* **WHAT THE TASK REQUIRES**: Find the line with "Open section 3 from the left sidebar" in the records below. Output exactly from there until after the line with "Screen dimensions: 2159x1439", without pictures.

-- LISTED RECORDS follows --

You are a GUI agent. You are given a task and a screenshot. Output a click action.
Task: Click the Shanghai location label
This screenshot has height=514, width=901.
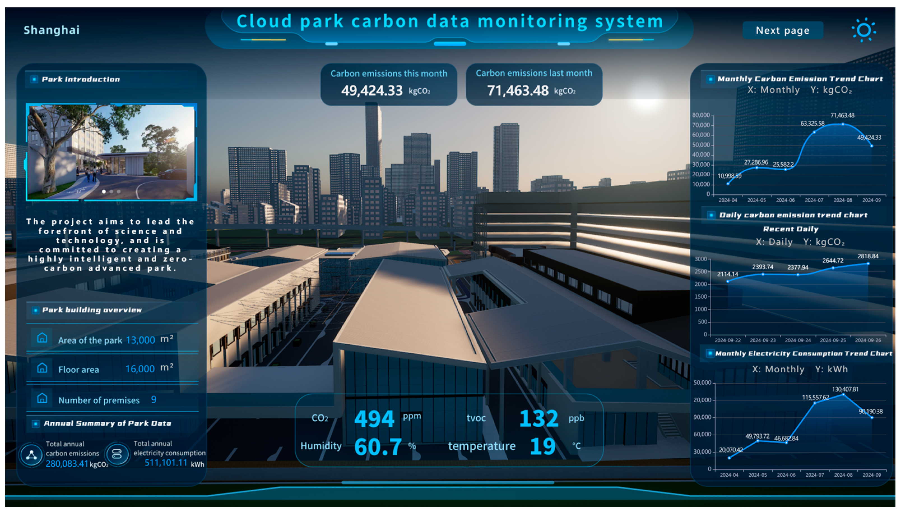pos(51,30)
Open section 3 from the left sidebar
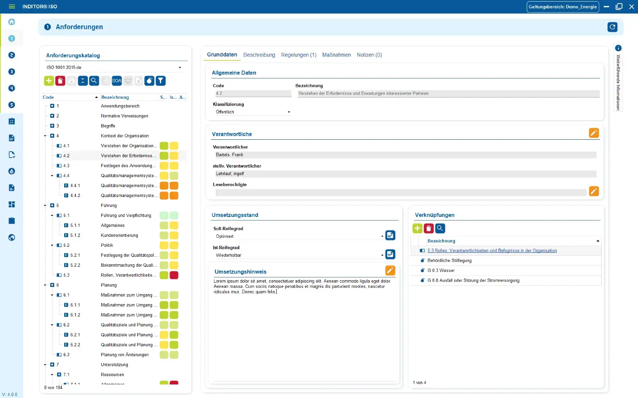The width and height of the screenshot is (638, 398). 12,72
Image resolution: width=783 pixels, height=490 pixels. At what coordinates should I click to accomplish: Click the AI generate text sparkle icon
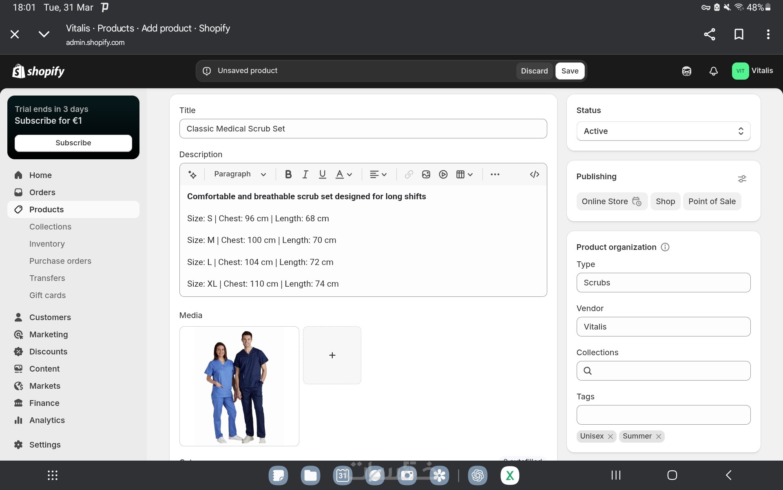coord(192,175)
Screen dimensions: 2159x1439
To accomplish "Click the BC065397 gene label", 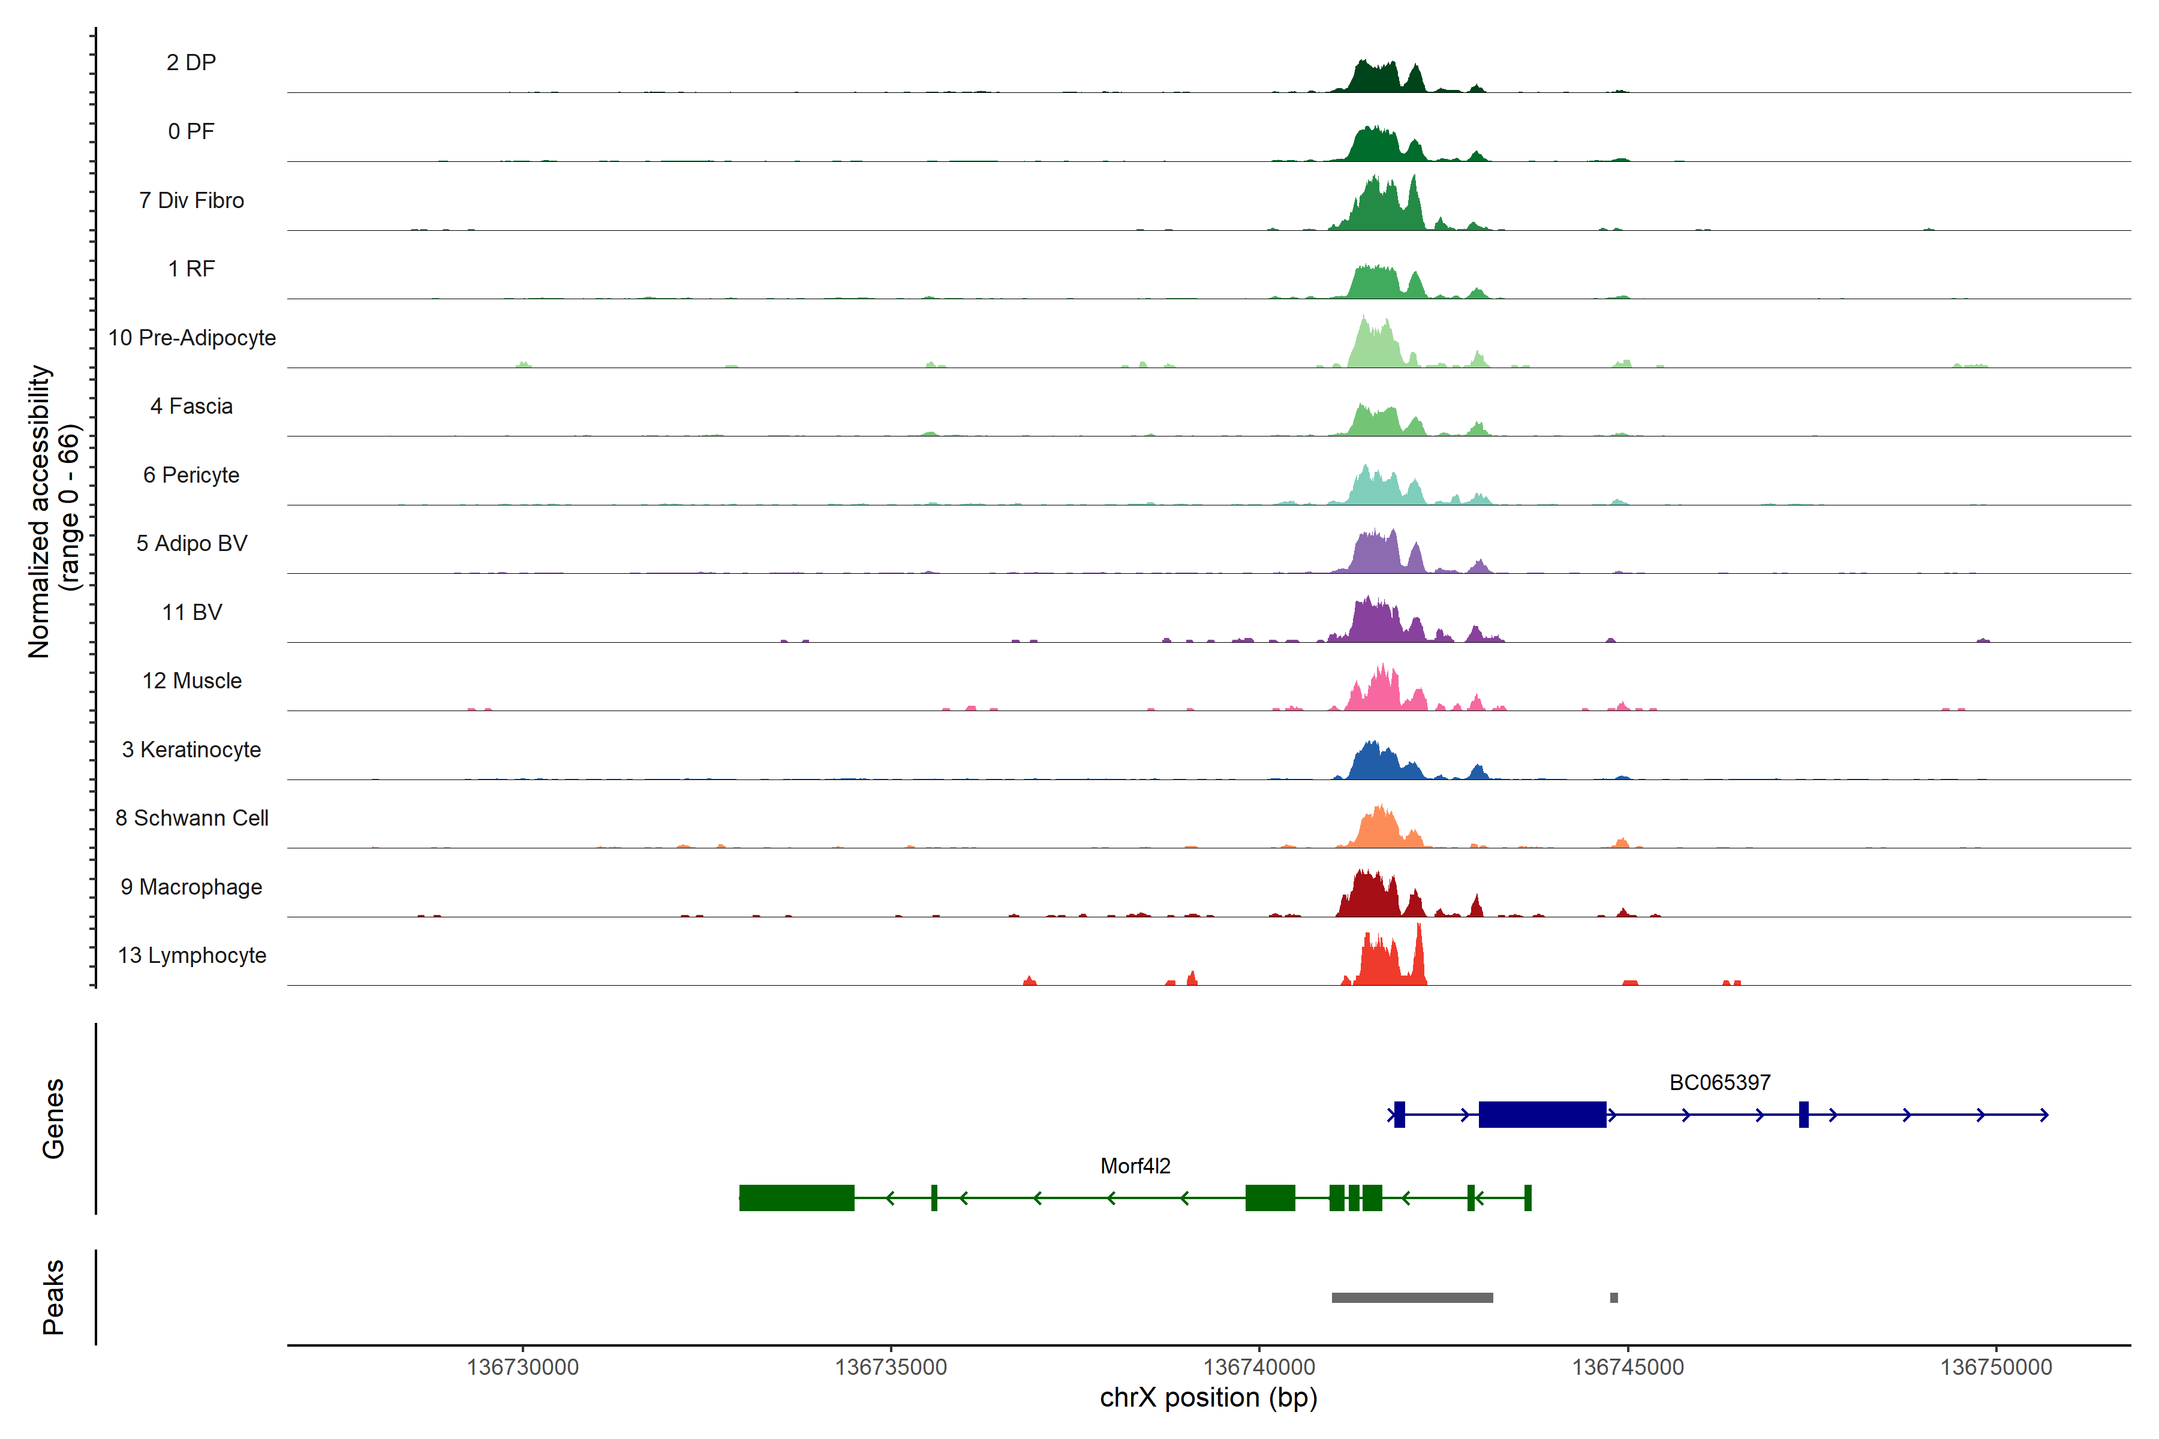I will 1719,1082.
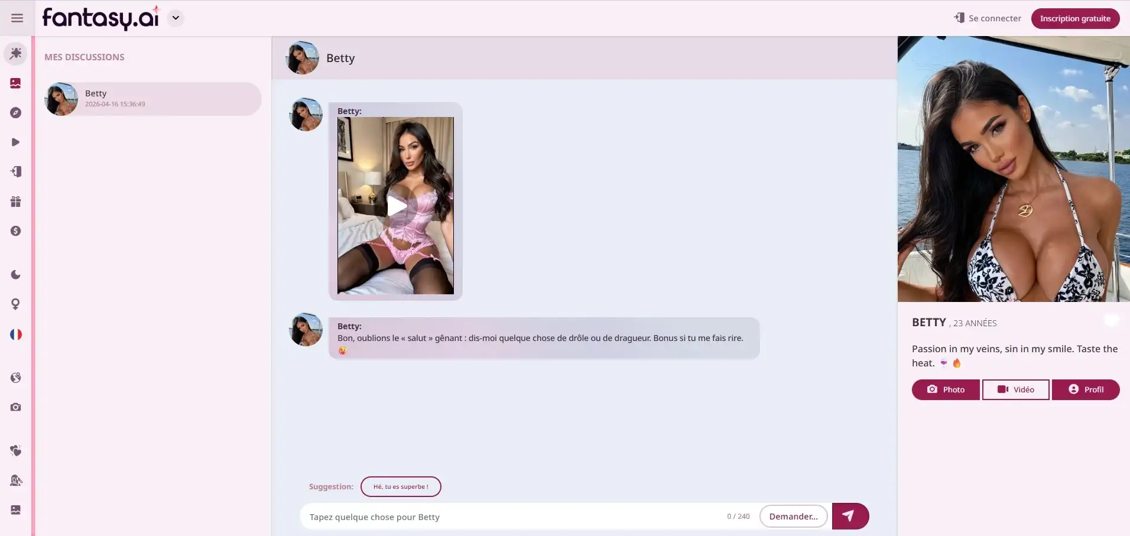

-- LISTED RECORDS concluded --

* **WRITTEN RESPONSE**:
Open section 3 from the left sidebar
The width and height of the screenshot is (638, 398). 12,72
Image resolution: width=783 pixels, height=490 pixels. At what coordinates should I click to accomplish: Click the AI generate text sparkle icon
coord(192,175)
Screen dimensions: 2159x1439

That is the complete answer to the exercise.